Suara.com - Konsorsium gabungan BUMN dan investor Tiongkok belum menyetorkan modal ke Direktorat Jenderal Perkeretaapian Kemenhub sebagai bukti bahwa modal tersebut untuk membangun kereta cepat dari Jakarta ke Bandung.
Hermanto dalam konferensi pers di Jakarta, Senin (7/12/2015), mengatakan bahwa modal tersebut harus dalam bentuk tunai, bukan dalam bentuk tanah dan lainnya.
Modal lahan dari PTPN VIII, lanjut dia, hanya sebuah aset untuk pembangunan jalur.
"Mereka belum memenuhi nilai yang harus dilaporkan kepada kita dan itu masih proses," katanya.
Hermanto mengatakan bahwa tujuan modal tersebut agak proyek tersebut sebagai jaminan tidak terhambat.
"Pemerintah Tiongkok juga sedang mendorong," katanya.
Namun, dia belum menyebutkan besaran yang harus disetorkan ke Kemenhub tersebut.
Hermanto memaparkan saat ini konsorsium badan usaha proyek kereta cepat sedang dibuat.

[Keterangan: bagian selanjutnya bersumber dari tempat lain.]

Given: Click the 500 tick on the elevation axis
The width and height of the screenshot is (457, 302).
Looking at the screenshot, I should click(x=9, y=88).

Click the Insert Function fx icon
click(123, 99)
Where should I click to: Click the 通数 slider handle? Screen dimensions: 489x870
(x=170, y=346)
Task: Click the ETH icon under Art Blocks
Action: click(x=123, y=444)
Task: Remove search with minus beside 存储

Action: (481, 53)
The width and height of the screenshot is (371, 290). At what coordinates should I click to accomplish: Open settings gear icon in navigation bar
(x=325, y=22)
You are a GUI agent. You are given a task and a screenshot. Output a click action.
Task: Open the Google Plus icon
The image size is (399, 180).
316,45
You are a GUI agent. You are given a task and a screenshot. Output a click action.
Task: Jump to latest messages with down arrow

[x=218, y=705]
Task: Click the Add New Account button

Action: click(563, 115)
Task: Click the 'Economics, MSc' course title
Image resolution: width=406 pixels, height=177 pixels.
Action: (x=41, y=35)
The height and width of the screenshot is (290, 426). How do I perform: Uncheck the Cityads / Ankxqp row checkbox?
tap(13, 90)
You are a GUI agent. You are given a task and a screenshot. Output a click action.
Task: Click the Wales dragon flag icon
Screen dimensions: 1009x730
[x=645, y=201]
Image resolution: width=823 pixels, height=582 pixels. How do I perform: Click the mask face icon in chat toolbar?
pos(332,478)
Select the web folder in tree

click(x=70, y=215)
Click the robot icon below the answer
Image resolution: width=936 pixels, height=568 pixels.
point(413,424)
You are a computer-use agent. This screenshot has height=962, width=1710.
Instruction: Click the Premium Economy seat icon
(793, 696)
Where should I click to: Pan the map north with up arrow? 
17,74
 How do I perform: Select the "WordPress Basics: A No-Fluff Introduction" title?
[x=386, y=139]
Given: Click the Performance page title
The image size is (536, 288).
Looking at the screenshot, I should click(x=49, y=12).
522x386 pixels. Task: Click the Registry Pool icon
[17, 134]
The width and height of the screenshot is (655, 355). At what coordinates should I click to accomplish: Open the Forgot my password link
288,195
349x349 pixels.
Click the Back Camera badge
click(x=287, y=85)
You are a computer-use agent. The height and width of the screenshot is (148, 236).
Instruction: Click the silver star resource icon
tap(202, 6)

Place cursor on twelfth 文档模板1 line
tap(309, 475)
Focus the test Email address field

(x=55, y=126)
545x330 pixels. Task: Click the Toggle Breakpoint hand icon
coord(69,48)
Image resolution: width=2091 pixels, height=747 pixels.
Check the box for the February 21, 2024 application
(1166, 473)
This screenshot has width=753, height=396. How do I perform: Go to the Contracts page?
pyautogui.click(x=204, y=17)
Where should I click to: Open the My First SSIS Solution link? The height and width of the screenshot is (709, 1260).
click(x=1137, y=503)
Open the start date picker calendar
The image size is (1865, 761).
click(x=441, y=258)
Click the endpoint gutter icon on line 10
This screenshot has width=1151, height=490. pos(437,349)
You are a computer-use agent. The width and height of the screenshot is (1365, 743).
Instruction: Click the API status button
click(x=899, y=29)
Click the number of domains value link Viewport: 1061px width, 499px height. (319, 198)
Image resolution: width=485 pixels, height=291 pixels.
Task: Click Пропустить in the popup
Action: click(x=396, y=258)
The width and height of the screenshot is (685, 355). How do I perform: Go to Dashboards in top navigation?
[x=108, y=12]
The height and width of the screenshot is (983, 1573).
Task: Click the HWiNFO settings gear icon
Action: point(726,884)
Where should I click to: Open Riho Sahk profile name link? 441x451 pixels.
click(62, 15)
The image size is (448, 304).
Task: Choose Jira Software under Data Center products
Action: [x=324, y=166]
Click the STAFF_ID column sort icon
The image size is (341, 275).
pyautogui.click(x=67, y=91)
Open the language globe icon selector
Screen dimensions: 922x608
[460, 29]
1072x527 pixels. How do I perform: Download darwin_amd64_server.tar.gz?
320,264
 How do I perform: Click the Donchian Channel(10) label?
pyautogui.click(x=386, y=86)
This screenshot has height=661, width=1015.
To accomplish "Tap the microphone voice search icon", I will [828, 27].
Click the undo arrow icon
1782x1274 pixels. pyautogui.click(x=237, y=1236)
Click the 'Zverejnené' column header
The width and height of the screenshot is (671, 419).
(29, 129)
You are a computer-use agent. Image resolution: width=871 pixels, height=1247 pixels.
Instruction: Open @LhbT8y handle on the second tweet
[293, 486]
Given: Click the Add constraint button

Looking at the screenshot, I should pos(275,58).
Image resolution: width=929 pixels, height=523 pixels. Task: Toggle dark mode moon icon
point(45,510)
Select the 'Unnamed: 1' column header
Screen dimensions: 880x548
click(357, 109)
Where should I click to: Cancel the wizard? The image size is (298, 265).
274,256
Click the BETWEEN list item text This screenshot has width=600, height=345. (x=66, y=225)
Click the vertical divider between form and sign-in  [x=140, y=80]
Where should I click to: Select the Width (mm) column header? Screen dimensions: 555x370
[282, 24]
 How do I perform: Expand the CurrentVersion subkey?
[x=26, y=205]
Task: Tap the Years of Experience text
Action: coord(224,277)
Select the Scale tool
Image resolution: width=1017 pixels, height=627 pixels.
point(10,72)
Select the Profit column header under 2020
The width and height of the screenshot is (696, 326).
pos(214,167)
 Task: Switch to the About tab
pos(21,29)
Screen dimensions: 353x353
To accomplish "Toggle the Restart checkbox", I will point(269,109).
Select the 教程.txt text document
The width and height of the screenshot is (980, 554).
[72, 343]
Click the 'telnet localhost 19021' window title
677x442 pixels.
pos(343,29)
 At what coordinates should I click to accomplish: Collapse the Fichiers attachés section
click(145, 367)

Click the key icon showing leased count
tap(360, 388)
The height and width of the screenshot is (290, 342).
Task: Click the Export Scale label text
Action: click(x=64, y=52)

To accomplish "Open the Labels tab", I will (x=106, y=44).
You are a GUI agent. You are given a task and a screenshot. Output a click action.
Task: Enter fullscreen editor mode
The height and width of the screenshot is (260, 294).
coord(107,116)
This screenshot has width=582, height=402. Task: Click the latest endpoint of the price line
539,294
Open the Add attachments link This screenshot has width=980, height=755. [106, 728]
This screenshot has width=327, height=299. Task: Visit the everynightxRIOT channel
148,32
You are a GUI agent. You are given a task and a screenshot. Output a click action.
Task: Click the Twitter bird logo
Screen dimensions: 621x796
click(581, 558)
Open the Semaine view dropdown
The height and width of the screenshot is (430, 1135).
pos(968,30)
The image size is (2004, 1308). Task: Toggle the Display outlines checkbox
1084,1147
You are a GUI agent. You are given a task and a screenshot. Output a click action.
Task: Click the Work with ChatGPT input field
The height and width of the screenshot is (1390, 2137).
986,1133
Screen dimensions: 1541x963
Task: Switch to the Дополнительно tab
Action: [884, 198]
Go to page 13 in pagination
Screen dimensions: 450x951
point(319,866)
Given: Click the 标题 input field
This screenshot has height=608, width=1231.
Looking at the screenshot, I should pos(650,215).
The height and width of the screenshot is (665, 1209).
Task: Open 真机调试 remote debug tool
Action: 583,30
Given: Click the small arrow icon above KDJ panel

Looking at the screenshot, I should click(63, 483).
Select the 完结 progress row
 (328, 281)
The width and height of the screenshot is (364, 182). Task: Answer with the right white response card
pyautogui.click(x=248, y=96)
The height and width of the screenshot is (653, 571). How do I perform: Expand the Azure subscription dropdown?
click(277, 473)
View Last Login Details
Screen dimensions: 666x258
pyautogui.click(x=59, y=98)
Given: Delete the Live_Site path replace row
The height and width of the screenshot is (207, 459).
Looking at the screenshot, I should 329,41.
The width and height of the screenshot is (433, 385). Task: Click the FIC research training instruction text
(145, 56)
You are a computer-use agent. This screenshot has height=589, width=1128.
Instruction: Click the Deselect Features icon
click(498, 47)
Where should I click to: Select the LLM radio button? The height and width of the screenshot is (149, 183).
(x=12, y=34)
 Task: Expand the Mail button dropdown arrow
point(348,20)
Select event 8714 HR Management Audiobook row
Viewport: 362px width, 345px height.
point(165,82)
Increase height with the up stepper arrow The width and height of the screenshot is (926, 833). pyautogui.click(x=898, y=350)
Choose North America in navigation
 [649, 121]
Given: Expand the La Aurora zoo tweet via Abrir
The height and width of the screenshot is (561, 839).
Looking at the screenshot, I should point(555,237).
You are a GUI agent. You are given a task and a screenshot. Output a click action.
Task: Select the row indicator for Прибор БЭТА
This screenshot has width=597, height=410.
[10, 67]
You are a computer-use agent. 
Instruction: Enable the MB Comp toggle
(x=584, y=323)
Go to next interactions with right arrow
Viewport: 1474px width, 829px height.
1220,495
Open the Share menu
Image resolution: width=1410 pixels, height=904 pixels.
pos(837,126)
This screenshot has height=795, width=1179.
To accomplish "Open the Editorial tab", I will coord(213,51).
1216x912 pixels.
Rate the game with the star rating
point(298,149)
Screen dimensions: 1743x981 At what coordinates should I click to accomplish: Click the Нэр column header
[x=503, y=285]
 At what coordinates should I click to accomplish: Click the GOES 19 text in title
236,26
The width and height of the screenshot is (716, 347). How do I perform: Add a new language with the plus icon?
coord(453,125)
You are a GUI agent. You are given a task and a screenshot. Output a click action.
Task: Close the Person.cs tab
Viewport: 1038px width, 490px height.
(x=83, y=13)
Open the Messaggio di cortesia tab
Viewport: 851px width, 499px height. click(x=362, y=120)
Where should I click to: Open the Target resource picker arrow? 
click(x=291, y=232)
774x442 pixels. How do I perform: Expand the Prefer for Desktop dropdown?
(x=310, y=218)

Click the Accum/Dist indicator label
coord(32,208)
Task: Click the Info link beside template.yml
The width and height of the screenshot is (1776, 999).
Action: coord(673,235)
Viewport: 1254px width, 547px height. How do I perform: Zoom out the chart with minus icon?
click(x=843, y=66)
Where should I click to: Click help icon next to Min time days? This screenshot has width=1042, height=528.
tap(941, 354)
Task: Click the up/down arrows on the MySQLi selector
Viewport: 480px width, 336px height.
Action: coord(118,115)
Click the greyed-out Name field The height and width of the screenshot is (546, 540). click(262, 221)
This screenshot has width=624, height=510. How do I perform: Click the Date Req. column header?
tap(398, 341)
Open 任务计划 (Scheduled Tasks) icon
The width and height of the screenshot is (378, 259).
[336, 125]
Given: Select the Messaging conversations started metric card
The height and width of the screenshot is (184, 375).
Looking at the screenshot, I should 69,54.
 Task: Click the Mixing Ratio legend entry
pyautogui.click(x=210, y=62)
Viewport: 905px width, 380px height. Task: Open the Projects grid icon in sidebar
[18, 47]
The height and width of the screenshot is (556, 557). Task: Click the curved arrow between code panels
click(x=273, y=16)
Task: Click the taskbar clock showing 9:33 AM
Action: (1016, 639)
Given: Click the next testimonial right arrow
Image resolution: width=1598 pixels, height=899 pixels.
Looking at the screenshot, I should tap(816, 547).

Untuk izin trase, harus memenuhi tata ruang dua provinsi, yakni Pemda DKI Jakarta dan Jawa Barat.
"Mereka (badan usaha) meminta izin dari penggunaan lahan masing-masing dalam hal ini Pemprov DKI Jakarta dan Jawa Barat," jelas Hermanto.
Setelah trase ada, Hermanto memaparkan badan usaha juga harus menyerahkan amdal dan desain kereta cepat kepada Kementerian Perhubungan terlebih dahulu.
"Sampai sekarang, desain dan amdal kami belum terima, baru studi yang umum," kata Hermanto.
Selain itu, Hermanto mengatakan bahwa proyek kereta cepat jalur Jakarta-Bandung baru bisa balik modal (break event point) 25 tahun mendatang dari mulai dibangun sekarang.
Menurut dia, hal itu harus dilihat dari pendapatan dan permintaan penumpang kereta yang diprakarsai oleh empat perusahaan BUMN dan investor asal Tiongkok tersebut.
"Hitungan bukunya 25 tahun baru break event point," katanya.
Hermanto memaparkan selama 25 tahun, konsorsium BUMN dan Tiongkok harus menanggung kerugian.
Hal itu ditambah jika penumpang yang menggunakan kereta cepat tidak sesuai dengan target.
"Dua puluh lima tahun, ya, rugi terus," katanya.
Hermanto menambahkan bahwa hal yang sangat membebani proyek kereta cepat adalah anggaran yang begitu besar, mulai dari teknologi hingga infrastruktur membutuhkan biaya banyak.
"Karena modalnya besar sekali untuk biaya operasi dan sebagainya," katanya.